In cases where you know your competitors will be discounting, you’ll need to offer several investment options to your customer. Alan Weiss, “the consultant’s consultant,” suggests providing three opportunities for them to say yes.
If you offer your prospect three options to buy—let’s say for the sake of labels, Platinum, Gold, and Silver—and you’ve done a good job of selling the business value of your offering—you can avoid having to concede more than a nominal discount.
Your plan here should be not to discount, but rather to back value out of your proposal to meet the prospect’s desired investment level. Presenting three options lets you do exactly that. The customer gets to determine how much they want to invest and will enjoy the resulting ROI associated with that level of investment. Be advised that to do this most effectively, you’ll need some political, financial, and competitive selling skills.
Here is a template for the three options:
The Platinum Option
- Gets the customer what they need (and want)
- Highest level of investment. You might ask for a 10-30% premium over the Gold level for this option, depending on the value you believe you can deliver to the customer.
- All the features, modules, components, capabilities available
- Your best resources
- Quickest time to value
- Priority service: As examples, a special 800 number (like the airline priority clubs), top of the queue, 24 x 7 x 365
- The highest ROI (see graphic)
- Other perks, such as quarterly meetings with your CEO, special invitation events, input into your product development plans
The Gold Option
- Gets the customer all of what they need (and a few wants)
- Budgeted level of investment. This is aimed right at the prospect’s budget level.
- Most/many of the features, modules, components, capabilities
- Proven, talented and dependable resources
- Quick time to value
- An attractive ROI
- Other perks, such as quarterly meetings with your VP of Service, special invitation events
When your prospect tells you your competition has come in with a very low price, you can calmly discuss with them the fact that they have an option (the Silver option) that will provide them with what they need at a competitive price. You will already have differentiated yourself from the competition in a number of areas: understanding the customer’s business, industry, opportunities, challenges, competitive and customer pressures, and built rapport with the real buyer. In addition, you’ve professionally educated your prospect on the risks that befall companies who depend on tactical discounting to win.
The Silver Option
- Gets the customer most of what they need now, and the rest in “phase two,” next quarter or next year, for example
- The lowest level of investment, aimed 10-30% below the Gold level, depending on how severe a discount the competition is going to offer
- Some of your total array of features, modules, components, capabilities. The rest can be acquired later.
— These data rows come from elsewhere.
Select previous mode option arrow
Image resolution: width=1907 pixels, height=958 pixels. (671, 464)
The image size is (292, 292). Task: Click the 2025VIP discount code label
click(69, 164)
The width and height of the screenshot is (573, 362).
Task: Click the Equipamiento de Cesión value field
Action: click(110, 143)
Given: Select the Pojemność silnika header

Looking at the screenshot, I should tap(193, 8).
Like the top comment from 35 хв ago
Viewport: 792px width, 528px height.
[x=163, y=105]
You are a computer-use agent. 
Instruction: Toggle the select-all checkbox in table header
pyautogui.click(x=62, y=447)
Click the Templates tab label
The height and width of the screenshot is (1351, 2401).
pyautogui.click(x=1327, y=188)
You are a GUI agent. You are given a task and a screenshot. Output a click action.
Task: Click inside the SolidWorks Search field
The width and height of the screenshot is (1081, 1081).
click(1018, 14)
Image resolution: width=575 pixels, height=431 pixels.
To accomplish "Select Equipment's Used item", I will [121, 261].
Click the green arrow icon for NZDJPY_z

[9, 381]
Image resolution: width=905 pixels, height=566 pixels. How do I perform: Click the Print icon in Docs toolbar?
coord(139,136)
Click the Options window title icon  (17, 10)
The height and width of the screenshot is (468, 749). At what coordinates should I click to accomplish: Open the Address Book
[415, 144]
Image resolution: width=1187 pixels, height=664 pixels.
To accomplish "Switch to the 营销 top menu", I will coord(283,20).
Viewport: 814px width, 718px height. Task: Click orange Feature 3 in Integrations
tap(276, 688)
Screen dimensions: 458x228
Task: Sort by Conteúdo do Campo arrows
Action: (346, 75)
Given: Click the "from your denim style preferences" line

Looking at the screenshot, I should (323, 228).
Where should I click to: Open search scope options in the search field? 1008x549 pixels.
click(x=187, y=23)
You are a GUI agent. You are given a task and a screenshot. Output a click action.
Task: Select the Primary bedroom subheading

- Talented and dependable resources
- Reasonable time to value
- An ROI that meets their corporate requirements
What will the customer do? They may tell you they want your Platinum option at the Silver price. If you’ve done an effective job selling the business value of your product or service and built a relationship with the real buyer based upon trust, you can look them in the eye and tell them it just isn’t possible. What will they do then? According to our clients, more often than not, the customer will go for the Gold or Platinum option.